Kivan Polimis, Sun 17 April 2016, Tutorials
This post is a workshop that I created for a social media workshop during the 2016 Population Association of America Annual Meeting in Washington, D.C (April).
All relevant code will eventually be available on my github
We are going to learn various R functions for gathering, processing and analyzing Twitter API data. Our goal is to collect tweets by location and subject. This workshop is aimed at graduate students with some familiarity with R. The examples explored will gather tweets made in the Washington, D.C. area as well as tweets that mention presidential candidates Hillary Clinton and Donald Trump. If we have time, we will explore methods to map our results nationally and show where people are talking about the candidates.
Essential: R
Recommended:
RStudio
If you have never used R before, or if you feel that you need a refresher, we recommend that you go over this short R tutorial
2. If you have a Twitter account, but it is not verified with a phone,
you would need to verify the account, by adding a mobile phone
number. Here is a link to the
instructions
3. Create a new app Scroll to the bottom of the page and select Manage Your Apps under the Tools column (see highlighted box below)

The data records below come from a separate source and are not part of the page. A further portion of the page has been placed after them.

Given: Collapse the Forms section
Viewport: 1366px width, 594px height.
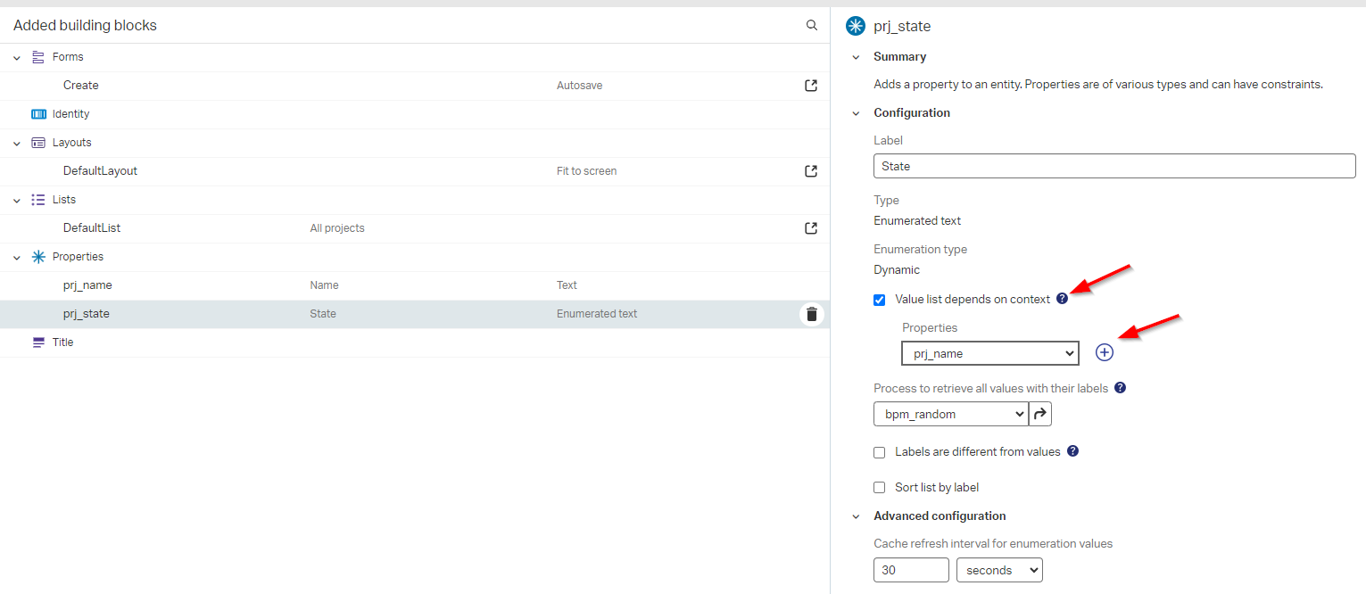Looking at the screenshot, I should tap(17, 57).
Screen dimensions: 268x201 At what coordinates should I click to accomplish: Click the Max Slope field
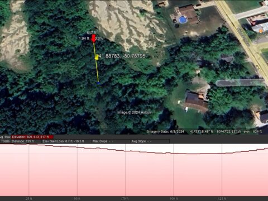103,141
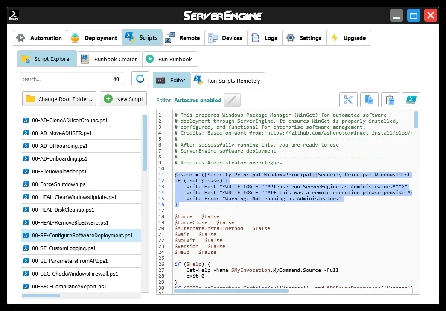Image resolution: width=446 pixels, height=311 pixels.
Task: Click the New Script button
Action: point(124,99)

4. Obtain your consumer key, consumer secret, access token and access
token secret. You will insert these credentials below
You will need to have the following packages installed for the core of this workshop:
twitteR
streamR
ROAuth
RCurl
dplyr
Before we can started, we need to clear our workspace, set a working directory, and load packages (you may need to install these packages the first time run this file). Fill in your working directory below by replacing "FILL ME IN" with the file path of your workshop folder
rm(list=ls())
setwd("FILL ME IN/PAA_2016_SMDM_Workshop/Twitter")
#' uncomment the command below to install the necessary packages
#install.packages(c("twitteR","streamR","ROAuth","dplyr","base64enc"))
#' Pablo Barbera, author of streamR, has written additional functions for Twitter analysis
#' uncomment the two commands below to download and add these functions to your environment with source
#download.file("https://raw.githubusercontent.com/pablobarbera/social-media-workshop/master/functions.r",
"functions_by_pablobarbera.R")
#source("functions_by_pablobarbera.R")
source("twitterFunctions.R") # few functions to clean data
library(twitteR)
library(streamR)
library(ROAuth)
library(RCurl)
library(dplyr)
library(base64enc)
We will use two packages, streamR and twitteR, to retrieve tweets from the Twitter API. To access the functions in these packages, we will complete two authentication procedures.
streamR
twitteR
#' Twitter credentials for streamR and twitteR authentication
consumer_key <- "FILL ME IN"
consumer_secret<- "FILL ME IN"
access_token<- "FILL ME IN"
access_token_secret<- "FILL ME IN"
#' parameters and URLs for streamR authentication
reqURL <- "https://api.twitter.com/oauth/request_token"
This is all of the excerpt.